Fruit trees prefer well drained soils at least 3 or 4 feet deep but will grow in shallower soils if you water carefully. Plant your tree when the soil is moist enough to dig easily. Do not plant in wet, sticky soil. The planting hole should be 2 to 3 times wider than the root spread, but only deep enough to plant the tree at the same level as it grew in the nursery. A tree planted in a deep hole will settle too much after watering. When this happens the tree is often attacked by a soil borne fungus disease where the soil contacts the trunk.
Before you plant the tree, carefully cut off broken or badly damaged roots with sharp pruning shears. Do not prune the roots to fit the hole. If necessary, put soil in the bottom of the hole so that the tree is slightly higher than the soil line. This will allow the tree to settle slightly without becoming buried. Using the same soil that came out of the hole, carefully cover the roots completely, then water thoroughly to settle the soil around the roots. You may want to complete the planting job by placing a mulch on the ground around the tree to help control weeds and conserve moisture.
For more information on care of your newly planted bare root fruit trees, berries, grapes, and roses, visit The California Backyard Orchard.

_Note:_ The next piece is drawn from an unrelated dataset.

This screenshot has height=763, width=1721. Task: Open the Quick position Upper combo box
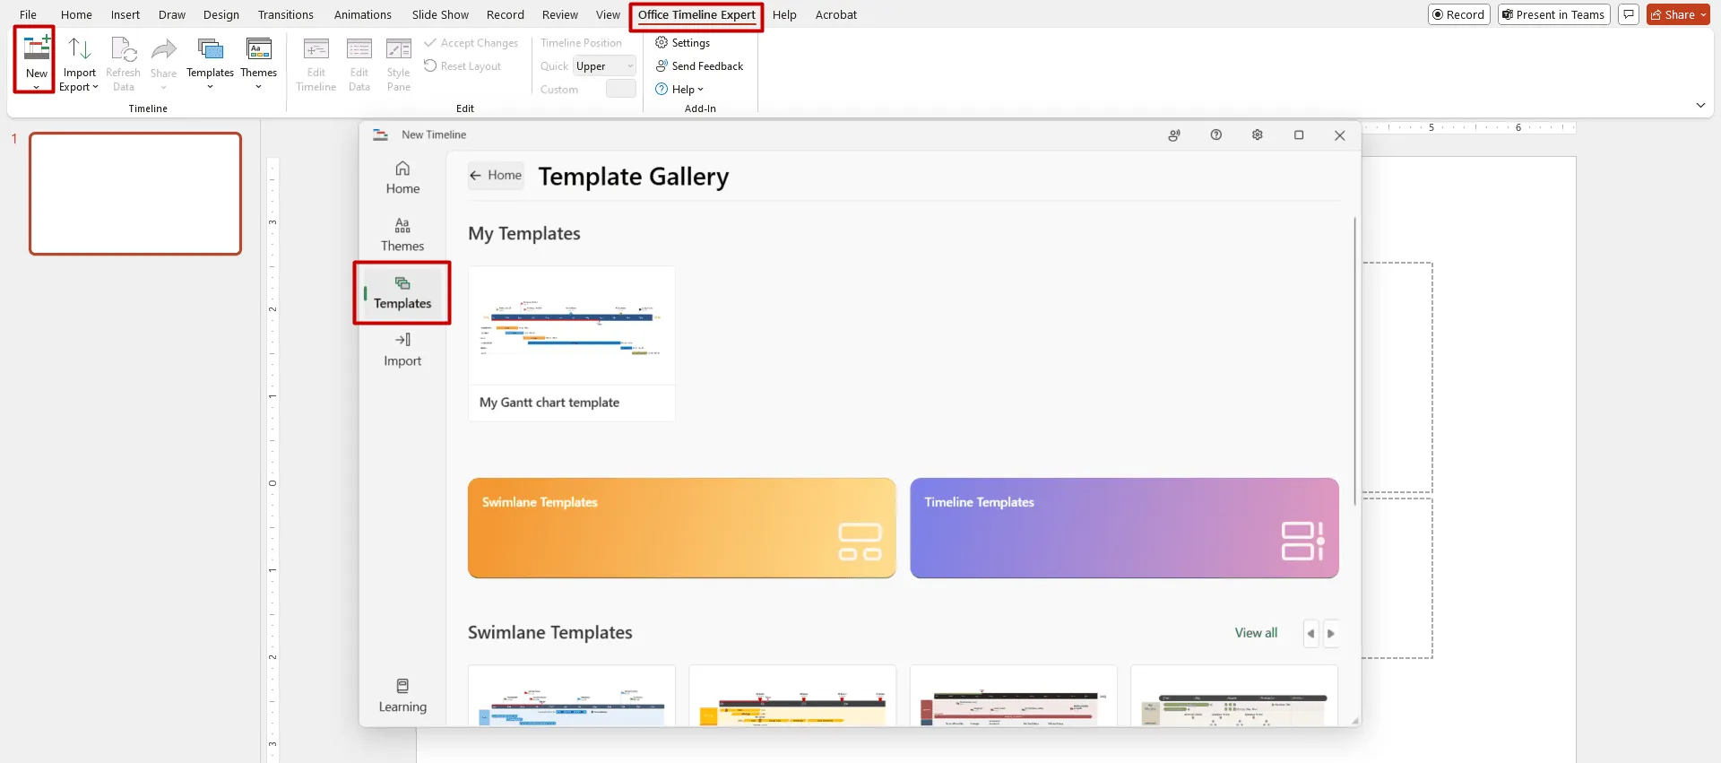[x=604, y=66]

Winter is the time of year when many people prune their deciduous fruit trees. However, did you know that now is not the right time to prune apricot and cherry trees?
In the past, home gardeners were advised to prune stone fruit trees (cherries, apricots, plums, peaches, and nectarines) after trees lose their leaves and go dormant. However, cherry and apricot trees are more likely to be attacked by certain diseases that can be spread by rain.
Gardeners who prune cherry and apricot trees during winter create wounds that may be invaded by fungal and bacterial canker diseases. Symptoms show up in spring and summer, when infected tree limbs wilt and suddenly die with their leaves still attached, or when bark becomes discolored and limbs produce an amber-colored ooze.